Guitarist Jan Davis was born John Bird in Hollywood, California. As well as releasing his own surf guitar hot-rod records, including Fugitive, Boss Machine (two sides I blogged about some time ago during a very short lived phase of not adding any words to the post), Watusi Zombie and more, he also was involved with B. Bumble and the Stingers and went on to carve out a career as a classical guitarist. Plus, it’s Davis’s voice you hear yelling near the start of Dick Dale’s Misirlou. I’m not sure what his connection to the Syrian capital was, but in 1961 Rendezvous released the exotic sounding surf instrumental Damascus by him and his band, The Ricco-Shays.
I post a lot of instrumental songs that have the surf guitar sound, but what we have here is the source of that sound. It doesn’t get any purer than Dick Dale and Night Rider is one of his most exciting tunes. Dick Dale records are about the loudest I’ve heard; energy bursts out of the speakers as the needle glides through the spinning groove. Released on Capitol in 1963, Night Rider was the flip of The Wedge, also a great surf classic, but Night Rider is just breathtaking. If you’re a fan of Misirlou, you need to hear this.

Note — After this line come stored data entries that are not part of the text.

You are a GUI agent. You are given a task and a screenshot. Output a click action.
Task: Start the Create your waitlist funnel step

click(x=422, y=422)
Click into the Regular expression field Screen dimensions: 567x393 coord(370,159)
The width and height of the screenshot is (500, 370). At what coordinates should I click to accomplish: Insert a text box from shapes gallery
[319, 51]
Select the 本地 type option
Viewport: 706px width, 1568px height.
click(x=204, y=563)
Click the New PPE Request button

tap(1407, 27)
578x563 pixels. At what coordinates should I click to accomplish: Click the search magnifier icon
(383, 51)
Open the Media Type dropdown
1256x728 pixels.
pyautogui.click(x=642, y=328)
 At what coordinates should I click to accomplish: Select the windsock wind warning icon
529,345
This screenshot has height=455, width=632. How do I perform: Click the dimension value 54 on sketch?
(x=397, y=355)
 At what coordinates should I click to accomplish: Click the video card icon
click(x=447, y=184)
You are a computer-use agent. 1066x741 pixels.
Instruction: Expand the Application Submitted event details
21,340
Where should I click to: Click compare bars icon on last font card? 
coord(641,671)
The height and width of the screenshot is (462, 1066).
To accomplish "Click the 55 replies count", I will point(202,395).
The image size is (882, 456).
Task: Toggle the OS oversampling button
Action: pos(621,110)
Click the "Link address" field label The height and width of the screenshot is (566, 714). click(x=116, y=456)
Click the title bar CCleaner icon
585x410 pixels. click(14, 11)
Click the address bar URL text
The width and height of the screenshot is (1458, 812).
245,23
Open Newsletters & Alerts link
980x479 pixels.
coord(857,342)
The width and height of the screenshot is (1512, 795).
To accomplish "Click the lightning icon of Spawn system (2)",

Israeli Twist is a neat studio-band take on the Hebrew folk song, Hava Nagila. It’s got that exotic surf sound which was popular in 1962 and is perennially popular in my DJ sets. This isn’t the first time I’ve posted a version of Hava Nagila and I’ve got a few more in my collection still. I can’t tell you much about The J-Walkers, except that they seem to be the creation of Jackie Walker, a singer in vocal group The Baysiders from California.
Whoever Bob Vaught & The Renegades were, they’ve managed to hide it from the internet pretty well. I can tell you that in 1963 they released a whole album of surf songs called Surf Crazy on the Californian GNP Crescendo label. Side one, track one is Exotic, which was also released as a single. Mine’s pictured above in its beautiful company sleeve. Two years ago I posted a different, more exotic version of Exotic, and discovered that it’s based on an old Spanish folk song called The Zorongo.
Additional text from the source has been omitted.